Dataset -
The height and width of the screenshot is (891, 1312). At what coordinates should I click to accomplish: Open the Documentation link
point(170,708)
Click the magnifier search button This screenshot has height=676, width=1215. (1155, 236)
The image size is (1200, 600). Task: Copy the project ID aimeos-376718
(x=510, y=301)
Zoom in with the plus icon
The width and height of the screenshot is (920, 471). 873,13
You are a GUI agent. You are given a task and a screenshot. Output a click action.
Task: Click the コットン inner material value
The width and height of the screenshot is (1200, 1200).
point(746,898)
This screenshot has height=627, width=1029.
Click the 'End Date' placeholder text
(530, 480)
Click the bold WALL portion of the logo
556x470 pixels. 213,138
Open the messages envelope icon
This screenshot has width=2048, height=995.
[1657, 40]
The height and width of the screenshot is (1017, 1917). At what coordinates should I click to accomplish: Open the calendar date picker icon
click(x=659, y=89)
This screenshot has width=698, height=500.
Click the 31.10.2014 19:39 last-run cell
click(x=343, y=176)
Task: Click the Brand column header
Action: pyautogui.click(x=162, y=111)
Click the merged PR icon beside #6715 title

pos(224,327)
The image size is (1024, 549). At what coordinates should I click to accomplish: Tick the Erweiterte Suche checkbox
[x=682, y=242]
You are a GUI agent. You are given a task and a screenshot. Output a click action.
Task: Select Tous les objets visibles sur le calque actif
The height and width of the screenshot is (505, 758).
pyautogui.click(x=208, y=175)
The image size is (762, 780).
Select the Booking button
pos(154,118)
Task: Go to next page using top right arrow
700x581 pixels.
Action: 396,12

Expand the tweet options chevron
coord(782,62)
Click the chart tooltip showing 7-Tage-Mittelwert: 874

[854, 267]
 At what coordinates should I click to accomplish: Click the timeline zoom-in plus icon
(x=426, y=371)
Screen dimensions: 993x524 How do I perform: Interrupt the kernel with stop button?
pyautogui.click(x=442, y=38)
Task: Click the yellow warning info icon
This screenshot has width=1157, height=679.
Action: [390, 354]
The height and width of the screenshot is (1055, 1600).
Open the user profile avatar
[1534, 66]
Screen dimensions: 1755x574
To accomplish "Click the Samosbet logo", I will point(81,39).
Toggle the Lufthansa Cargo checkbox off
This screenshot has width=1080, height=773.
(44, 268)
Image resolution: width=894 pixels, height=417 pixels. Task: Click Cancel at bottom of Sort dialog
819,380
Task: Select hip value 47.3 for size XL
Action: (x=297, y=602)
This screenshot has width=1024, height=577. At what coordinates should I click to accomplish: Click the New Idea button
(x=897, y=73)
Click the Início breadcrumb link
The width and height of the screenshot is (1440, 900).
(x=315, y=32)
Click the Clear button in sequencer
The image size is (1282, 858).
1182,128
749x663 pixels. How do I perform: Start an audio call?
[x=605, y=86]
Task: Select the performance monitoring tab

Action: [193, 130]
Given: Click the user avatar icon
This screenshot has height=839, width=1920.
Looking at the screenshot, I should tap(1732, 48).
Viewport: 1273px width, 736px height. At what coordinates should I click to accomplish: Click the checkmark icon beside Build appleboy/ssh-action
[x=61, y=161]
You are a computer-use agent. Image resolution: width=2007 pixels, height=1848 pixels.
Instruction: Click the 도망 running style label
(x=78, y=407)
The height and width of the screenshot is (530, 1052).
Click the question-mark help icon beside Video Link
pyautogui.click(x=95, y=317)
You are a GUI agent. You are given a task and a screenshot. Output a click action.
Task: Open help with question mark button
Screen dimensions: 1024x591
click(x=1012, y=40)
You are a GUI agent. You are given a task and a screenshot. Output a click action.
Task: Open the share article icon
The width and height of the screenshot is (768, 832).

Exercise -
Return the full material exactly.

Response for this exercise -
The height and width of the screenshot is (891, 1312). At what coordinates should I click to accomplish: Open the Documentation link
point(170,708)
Click the magnifier search button This screenshot has height=676, width=1215. (1155, 236)
The image size is (1200, 600). Task: Copy the project ID aimeos-376718
(x=510, y=301)
Zoom in with the plus icon
The width and height of the screenshot is (920, 471). 873,13
You are a GUI agent. You are given a task and a screenshot. Output a click action.
Task: Click the コットン inner material value
The width and height of the screenshot is (1200, 1200).
point(746,898)
This screenshot has height=627, width=1029.
Click the 'End Date' placeholder text
(530, 480)
Click the bold WALL portion of the logo
556x470 pixels. 213,138
Open the messages envelope icon
This screenshot has width=2048, height=995.
[1657, 40]
The height and width of the screenshot is (1017, 1917). At what coordinates should I click to accomplish: Open the calendar date picker icon
click(x=659, y=89)
This screenshot has width=698, height=500.
Click the 31.10.2014 19:39 last-run cell
click(x=343, y=176)
Task: Click the Brand column header
Action: pyautogui.click(x=162, y=111)
Click the merged PR icon beside #6715 title

pos(224,327)
The image size is (1024, 549). At what coordinates should I click to accomplish: Tick the Erweiterte Suche checkbox
[x=682, y=242]
You are a GUI agent. You are given a task and a screenshot. Output a click action.
Task: Select Tous les objets visibles sur le calque actif
The height and width of the screenshot is (505, 758).
pyautogui.click(x=208, y=175)
The image size is (762, 780).
Select the Booking button
pos(154,118)
Task: Go to next page using top right arrow
700x581 pixels.
Action: 396,12

Expand the tweet options chevron
coord(782,62)
Click the chart tooltip showing 7-Tage-Mittelwert: 874

[854, 267]
 At what coordinates should I click to accomplish: Click the timeline zoom-in plus icon
(x=426, y=371)
Screen dimensions: 993x524 How do I perform: Interrupt the kernel with stop button?
pyautogui.click(x=442, y=38)
Task: Click the yellow warning info icon
This screenshot has width=1157, height=679.
Action: [390, 354]
The height and width of the screenshot is (1055, 1600).
Open the user profile avatar
[1534, 66]
Screen dimensions: 1755x574
To accomplish "Click the Samosbet logo", I will point(81,39).
Toggle the Lufthansa Cargo checkbox off
This screenshot has width=1080, height=773.
(44, 268)
Image resolution: width=894 pixels, height=417 pixels. Task: Click Cancel at bottom of Sort dialog
819,380
Task: Select hip value 47.3 for size XL
Action: (x=297, y=602)
This screenshot has width=1024, height=577. At what coordinates should I click to accomplish: Click the New Idea button
(x=897, y=73)
Click the Início breadcrumb link
The width and height of the screenshot is (1440, 900).
(x=315, y=32)
Click the Clear button in sequencer
The image size is (1282, 858).
1182,128
749x663 pixels. How do I perform: Start an audio call?
[x=605, y=86]
Task: Select the performance monitoring tab

Action: [193, 130]
Given: Click the user avatar icon
This screenshot has height=839, width=1920.
Looking at the screenshot, I should tap(1732, 48).
Viewport: 1273px width, 736px height. At what coordinates should I click to accomplish: Click the checkmark icon beside Build appleboy/ssh-action
[x=61, y=161]
You are a computer-use agent. Image resolution: width=2007 pixels, height=1848 pixels.
Instruction: Click the 도망 running style label
(x=78, y=407)
The height and width of the screenshot is (530, 1052).
Click the question-mark help icon beside Video Link
pyautogui.click(x=95, y=317)
You are a GUI agent. You are given a task and a screenshot. Output a click action.
Task: Open help with question mark button
Screen dimensions: 1024x591
click(x=1012, y=40)
You are a GUI agent. You are given a task and a screenshot. Output a click action.
Task: Open the share article icon
The width and height of the screenshot is (768, 832).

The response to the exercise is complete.